» **EXERCISE DETAILS**:
Retype every line below precisely as it appears.

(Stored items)
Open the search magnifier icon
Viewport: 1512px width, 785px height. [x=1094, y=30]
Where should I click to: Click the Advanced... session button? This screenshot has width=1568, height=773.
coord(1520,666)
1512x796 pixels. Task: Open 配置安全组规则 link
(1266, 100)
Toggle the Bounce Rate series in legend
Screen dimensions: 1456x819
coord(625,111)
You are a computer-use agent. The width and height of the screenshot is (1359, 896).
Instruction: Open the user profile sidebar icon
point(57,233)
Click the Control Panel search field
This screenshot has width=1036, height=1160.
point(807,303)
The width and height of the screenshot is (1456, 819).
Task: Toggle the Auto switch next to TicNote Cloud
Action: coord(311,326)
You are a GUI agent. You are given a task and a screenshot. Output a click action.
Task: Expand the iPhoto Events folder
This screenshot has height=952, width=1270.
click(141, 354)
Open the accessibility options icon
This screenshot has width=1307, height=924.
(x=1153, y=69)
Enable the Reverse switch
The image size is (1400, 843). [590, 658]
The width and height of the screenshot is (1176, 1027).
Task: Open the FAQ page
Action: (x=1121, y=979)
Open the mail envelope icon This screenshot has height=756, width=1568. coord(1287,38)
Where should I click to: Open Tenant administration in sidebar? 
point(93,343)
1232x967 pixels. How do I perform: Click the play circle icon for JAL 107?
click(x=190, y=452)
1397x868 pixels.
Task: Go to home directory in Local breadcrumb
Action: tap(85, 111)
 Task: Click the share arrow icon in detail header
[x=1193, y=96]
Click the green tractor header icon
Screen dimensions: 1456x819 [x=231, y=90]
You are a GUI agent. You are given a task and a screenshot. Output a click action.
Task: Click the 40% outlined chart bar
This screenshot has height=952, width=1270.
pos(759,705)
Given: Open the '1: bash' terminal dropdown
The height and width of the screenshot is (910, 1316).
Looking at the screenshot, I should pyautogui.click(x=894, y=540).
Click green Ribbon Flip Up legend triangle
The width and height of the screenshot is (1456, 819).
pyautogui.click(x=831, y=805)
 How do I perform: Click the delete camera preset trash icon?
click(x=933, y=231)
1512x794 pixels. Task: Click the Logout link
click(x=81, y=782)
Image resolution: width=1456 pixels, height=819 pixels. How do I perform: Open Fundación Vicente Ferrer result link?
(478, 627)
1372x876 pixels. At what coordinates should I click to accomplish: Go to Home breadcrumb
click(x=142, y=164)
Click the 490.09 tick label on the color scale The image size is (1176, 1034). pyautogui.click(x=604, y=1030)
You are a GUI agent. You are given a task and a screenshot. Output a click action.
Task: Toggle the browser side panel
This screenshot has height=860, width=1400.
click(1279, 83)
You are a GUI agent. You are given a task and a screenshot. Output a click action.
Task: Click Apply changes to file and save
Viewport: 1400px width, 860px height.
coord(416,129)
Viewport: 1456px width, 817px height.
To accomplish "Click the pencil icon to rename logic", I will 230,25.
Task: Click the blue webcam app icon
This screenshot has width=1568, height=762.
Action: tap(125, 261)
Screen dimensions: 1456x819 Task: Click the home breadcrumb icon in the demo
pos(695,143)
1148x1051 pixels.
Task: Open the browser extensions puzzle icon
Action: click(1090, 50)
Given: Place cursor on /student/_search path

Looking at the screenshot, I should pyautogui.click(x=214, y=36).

» **ANSWER TO THIS PROBLEM**:
Open the search magnifier icon
Viewport: 1512px width, 785px height. [x=1094, y=30]
Where should I click to: Click the Advanced... session button? This screenshot has width=1568, height=773.
coord(1520,666)
1512x796 pixels. Task: Open 配置安全组规则 link
(1266, 100)
Toggle the Bounce Rate series in legend
Screen dimensions: 1456x819
coord(625,111)
You are a computer-use agent. The width and height of the screenshot is (1359, 896).
Instruction: Open the user profile sidebar icon
point(57,233)
Click the Control Panel search field
This screenshot has width=1036, height=1160.
point(807,303)
The width and height of the screenshot is (1456, 819).
Task: Toggle the Auto switch next to TicNote Cloud
Action: coord(311,326)
You are a GUI agent. You are given a task and a screenshot. Output a click action.
Task: Expand the iPhoto Events folder
This screenshot has height=952, width=1270.
click(141, 354)
Open the accessibility options icon
This screenshot has width=1307, height=924.
(x=1153, y=69)
Enable the Reverse switch
The image size is (1400, 843). [590, 658]
The width and height of the screenshot is (1176, 1027).
Task: Open the FAQ page
Action: (x=1121, y=979)
Open the mail envelope icon This screenshot has height=756, width=1568. coord(1287,38)
Where should I click to: Open Tenant administration in sidebar? 
point(93,343)
1232x967 pixels. How do I perform: Click the play circle icon for JAL 107?
click(x=190, y=452)
1397x868 pixels.
Task: Go to home directory in Local breadcrumb
Action: tap(85, 111)
 Task: Click the share arrow icon in detail header
[x=1193, y=96]
Click the green tractor header icon
Screen dimensions: 1456x819 [x=231, y=90]
You are a GUI agent. You are given a task and a screenshot. Output a click action.
Task: Click the 40% outlined chart bar
This screenshot has height=952, width=1270.
pos(759,705)
Given: Open the '1: bash' terminal dropdown
The height and width of the screenshot is (910, 1316).
Looking at the screenshot, I should pyautogui.click(x=894, y=540).
Click green Ribbon Flip Up legend triangle
The width and height of the screenshot is (1456, 819).
pyautogui.click(x=831, y=805)
 How do I perform: Click the delete camera preset trash icon?
click(x=933, y=231)
1512x794 pixels. Task: Click the Logout link
click(x=81, y=782)
Image resolution: width=1456 pixels, height=819 pixels. How do I perform: Open Fundación Vicente Ferrer result link?
(478, 627)
1372x876 pixels. At what coordinates should I click to accomplish: Go to Home breadcrumb
click(x=142, y=164)
Click the 490.09 tick label on the color scale The image size is (1176, 1034). pyautogui.click(x=604, y=1030)
You are a GUI agent. You are given a task and a screenshot. Output a click action.
Task: Toggle the browser side panel
This screenshot has height=860, width=1400.
click(1279, 83)
You are a GUI agent. You are given a task and a screenshot. Output a click action.
Task: Click Apply changes to file and save
Viewport: 1400px width, 860px height.
coord(416,129)
Viewport: 1456px width, 817px height.
To accomplish "Click the pencil icon to rename logic", I will 230,25.
Task: Click the blue webcam app icon
This screenshot has width=1568, height=762.
Action: tap(125, 261)
Screen dimensions: 1456x819 Task: Click the home breadcrumb icon in the demo
pos(695,143)
1148x1051 pixels.
Task: Open the browser extensions puzzle icon
Action: click(1090, 50)
Given: Place cursor on /student/_search path

Looking at the screenshot, I should pyautogui.click(x=214, y=36).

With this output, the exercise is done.